Question d'origine :
Cher Guichet, Comment apparait l'égo dans notre quotidien. J'ai l'impression qu'il me joue des tours. Dans quels actions se cache-t- il? comment le calmer . Salut
Réponse du Guichet
bml_civ
- Département : Civilisation
Le 07/07/2021 à 12h53
Bonjour,
L’ego a plusieurs définitions, tant en psychologie et psychanalyse qu’en philosophie. Nous nous en tiendrons d’abord aux sens les plus courants. Pour « calmer » cet ego, les solutions peuvent être à rechercher dans le développement personnel ou les spiritualités.
Laurent Schmitt dans Le bal des ego consacre le chapitre 2 à une définition de ces sens courants :
«Qu’est-ce que l’ego ?
A cette question, tout le monde apporte une réponse, l’ego appartient au langage quotidien. Ego en latin veut dire « je » ou « moi », mais ce mot a subi, comme les mots « stress » ou « schizophrénie », une telle vulgarisation qu’on en arrive à lui donner plusieurs sens. En fait, il en existe deux ; ils ne sont pas superposables. Ils rendent compte de la plupart des utilisations du mot ego. Le premier sens est le plus commun, celui du langage de tous les jours, il donne à l’ego la signification de fierté, d’orgueil, d’égoïsme ou de vanité. Ce sens est celui entendu quand on parle d’ego surdimensionné, exagéré, surmultiplié. […] Le deuxième sens d’ego, plus scientifique, appartient à la psychologie dite du moi. L’ego est le moi. Le moi possède deux composantes, à l’image d’une enveloppe et de son squelette. L’enveloppe est l’état de conscience de nous-mêmes, notre manière d’être, notre personnalité, celle perçue des autres et celle que nous croyons percevoir. Il s’agit d’une interface. Le squelette du moi fonctionne comme un creuset où se mélangent des forces et des influences. De la même façon que l’os est un tissu vivant en construction et en destruction, dans le moi, des forces et des pulsions inconscientes, qui appartiennent au ça, se confrontent aux règles définies par la société et aux exigences parentales du surmoi. Entre les deux, le ça et le surmoi, un système maîtrise les conflits internes et les pulsions, il tente de s’adapter à la réalité extérieure. Le résultat final aboutit à notre personnalité, c’est le moi ».
Pour diverses raisons (voir le chapitre suivant Les mécanismes aboutissant aux pathologies de l’ego), l’ego peut en effet « jouer des tours ». Cela se traduit dans le quotidien par le besoin exagéré de s’affirmer, le besoin de se faire remarquer, ou encore par la manipulation dans les relations.

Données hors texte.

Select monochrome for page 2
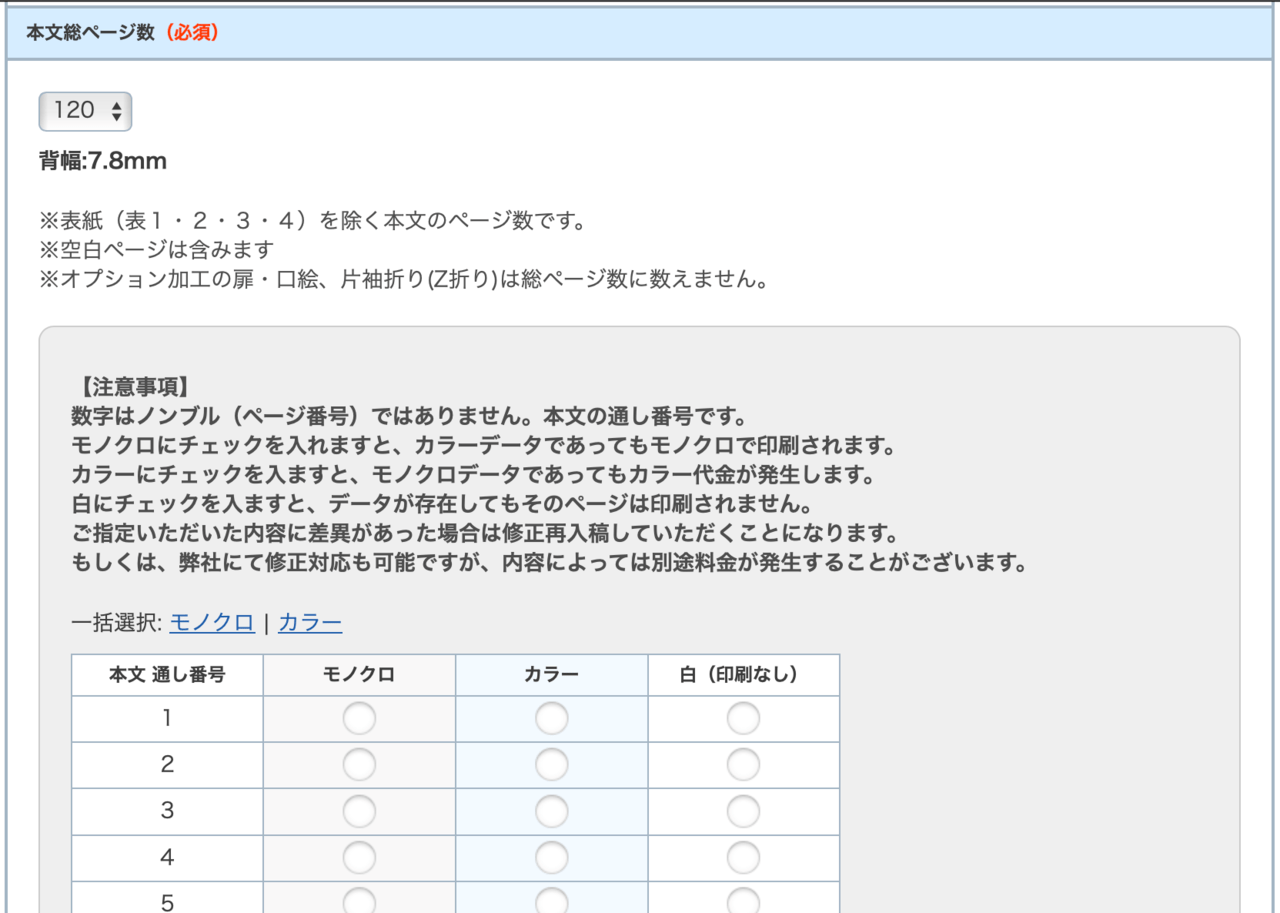1280x913 pixels. click(359, 763)
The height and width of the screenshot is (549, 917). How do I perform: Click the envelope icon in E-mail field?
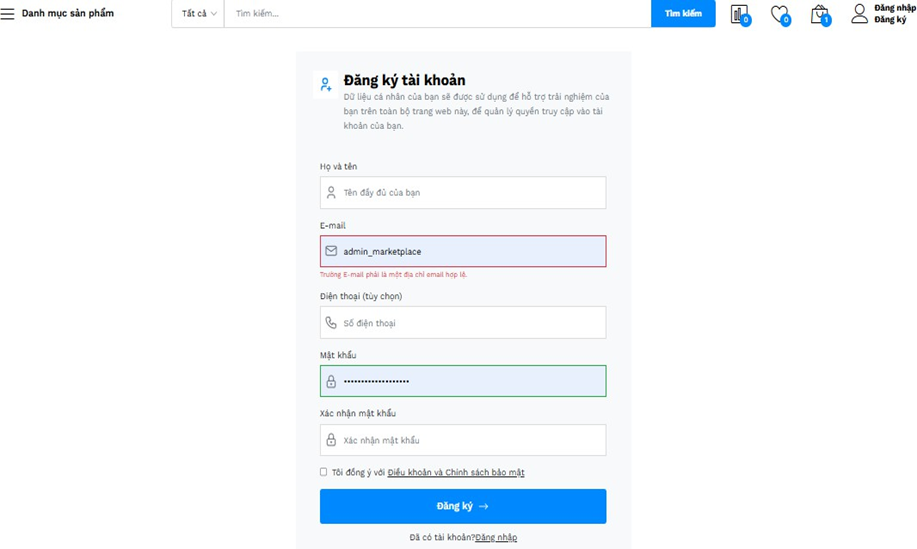(331, 251)
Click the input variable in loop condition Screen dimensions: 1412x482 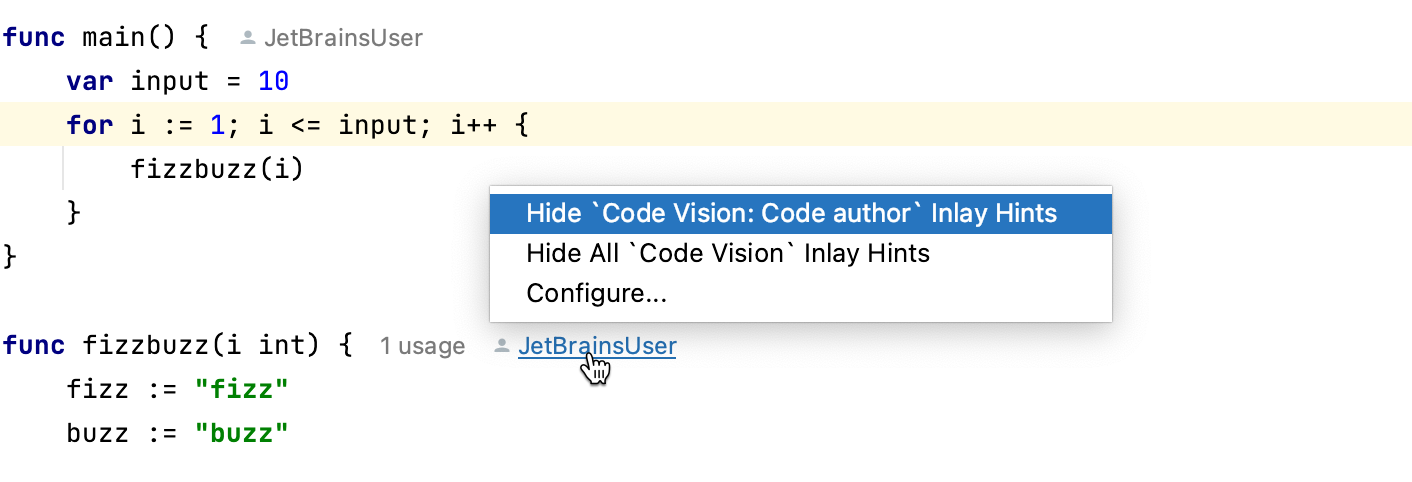pyautogui.click(x=379, y=126)
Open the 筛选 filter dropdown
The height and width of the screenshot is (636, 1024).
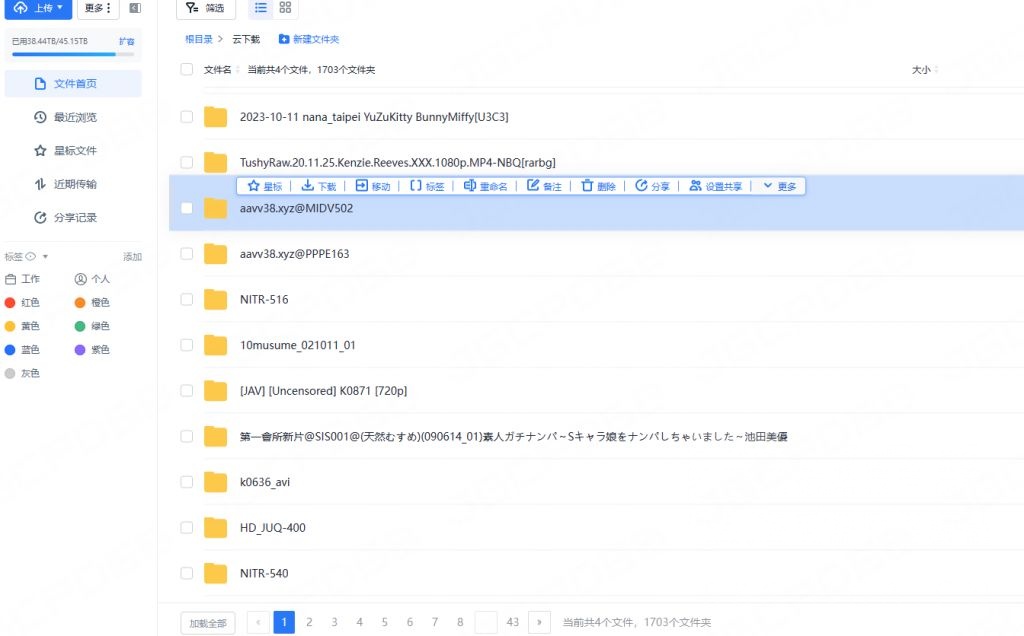click(205, 9)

Ces différentes manifestations négatives de l’ego peuvent par ailleurs découler autant d’une trop grande estime de soi que d’une piètre estime de soi.
Voir aussi la définition de Ego, sur Wikipedia, qui en présente davantage de sens.
Christophe André dans sa Chronique Et moi, et moi et moi !, sur France Inter rappelle les circonstances historiques du développement de cette notion d’ego.
Soigner son ego :
De nombreuses solutions sont proposées par les ouvrages de développement personnel. Il s’agit souvent de soigner son ego, que ce soit en méditant, en se réconciliant avec soi-même, en pratiquant l’altruisme, en retrouvant l’estime de soi. Toutes ces propositions visent en quelque sorte à atteindre, derrière la surface de l’ego, ce qui serait notre moi profond.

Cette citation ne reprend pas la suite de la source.